*EXERCISE REQUIREMENTS*: The exercise calls for the lines from the one containing "Task: Open the table of activities icon" to the end of the data below to be output exactly, pictures excluded.

====== INFORMATION

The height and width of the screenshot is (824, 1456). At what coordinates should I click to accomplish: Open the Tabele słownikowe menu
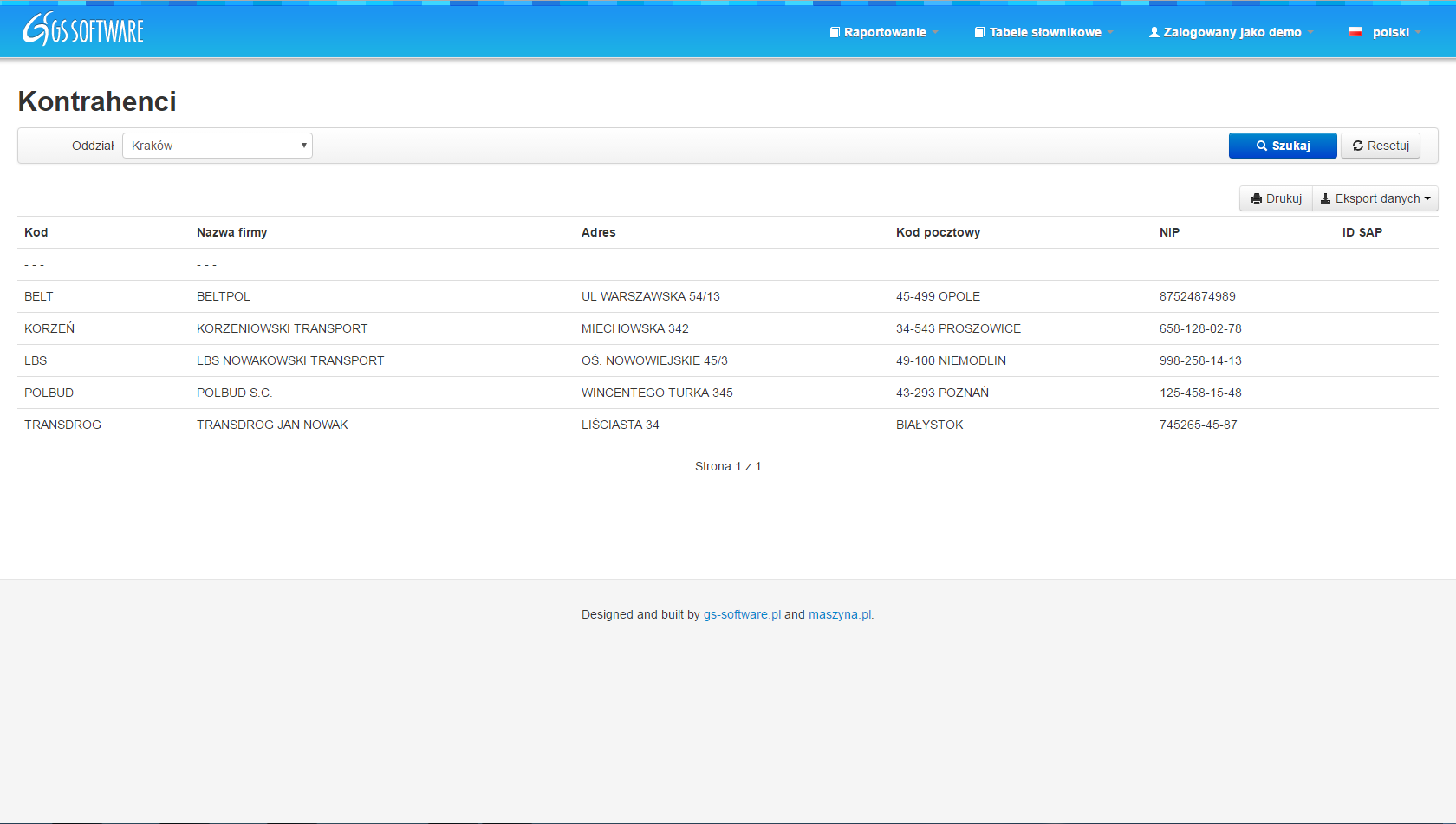(x=1045, y=32)
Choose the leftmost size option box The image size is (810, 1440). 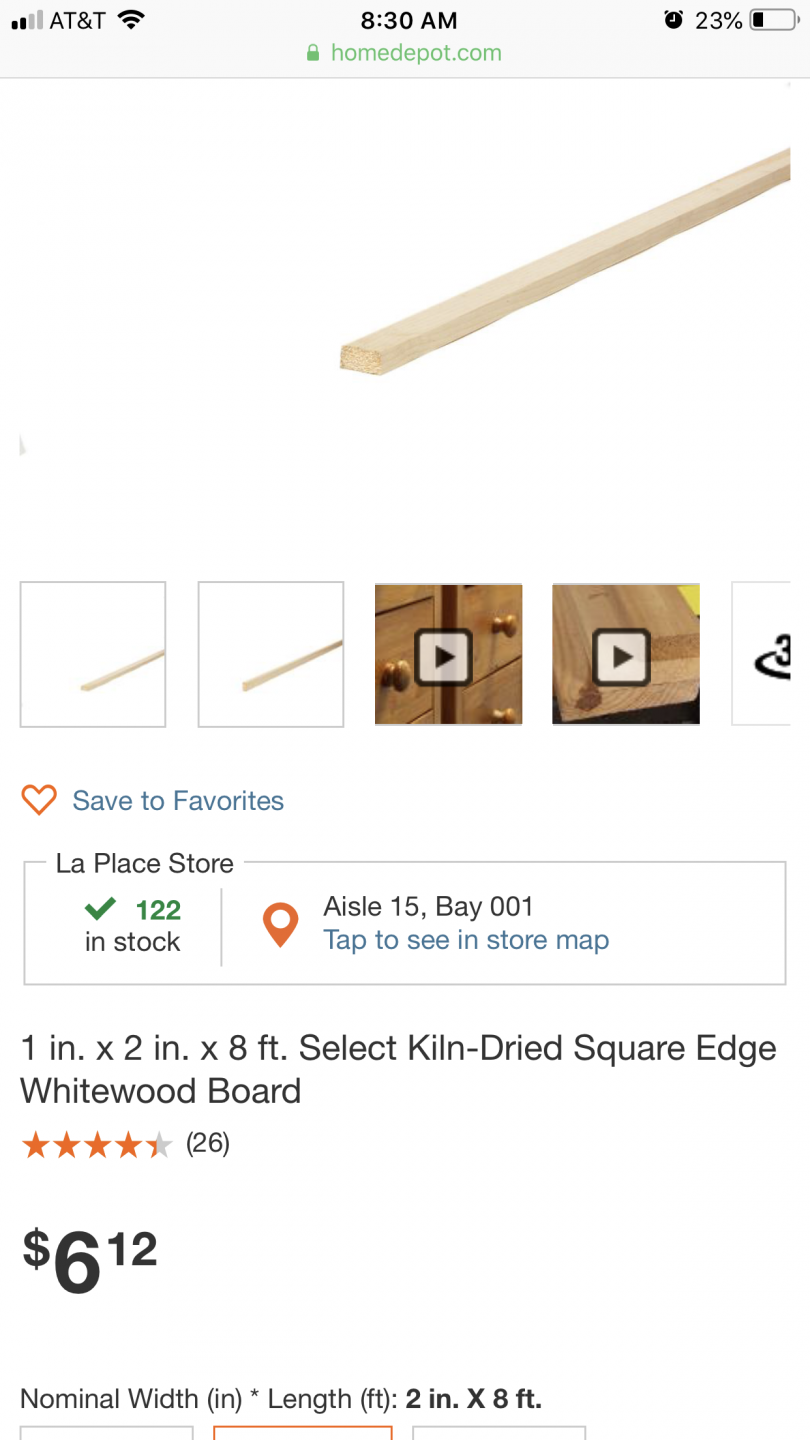tap(106, 1433)
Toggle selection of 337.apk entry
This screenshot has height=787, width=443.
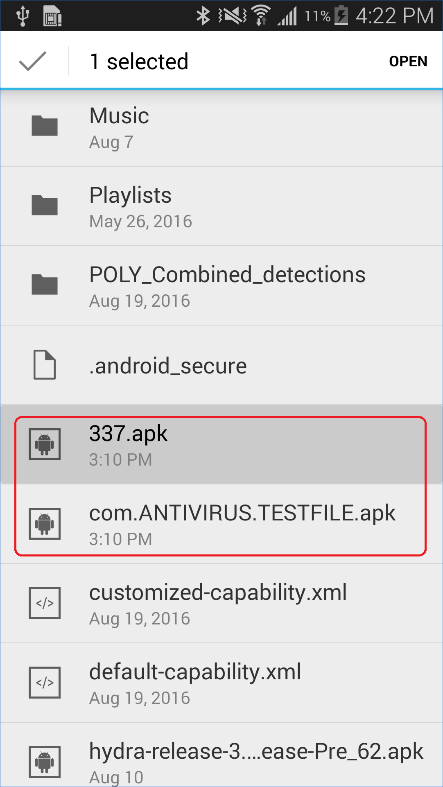[221, 444]
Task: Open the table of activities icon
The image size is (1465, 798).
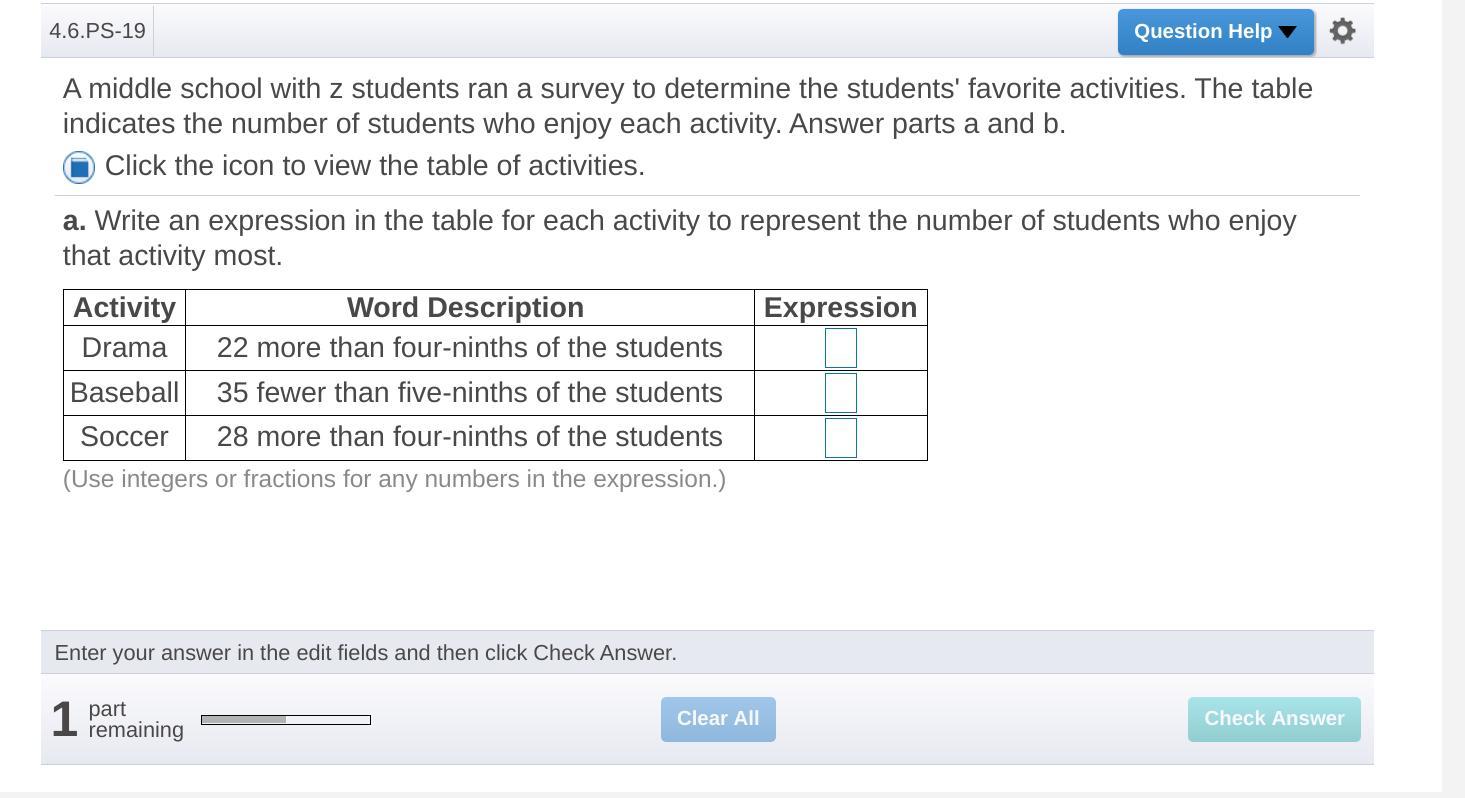Action: [x=79, y=167]
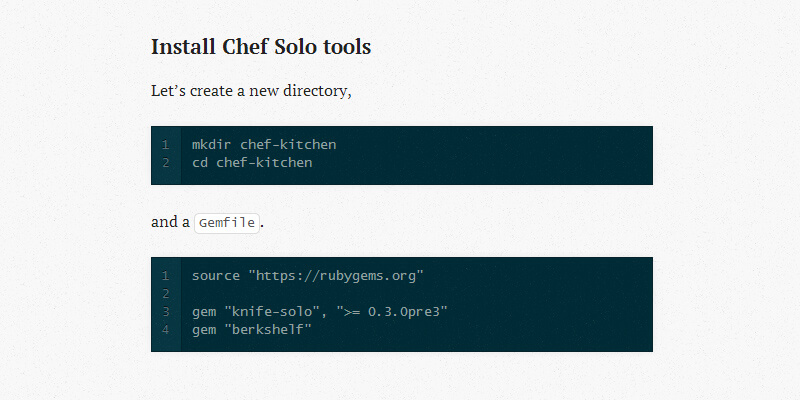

============

*RESULT OF THIS EXERCISE*:
Task: Open the table of activities icon
The image size is (1465, 798).
Action: [x=79, y=167]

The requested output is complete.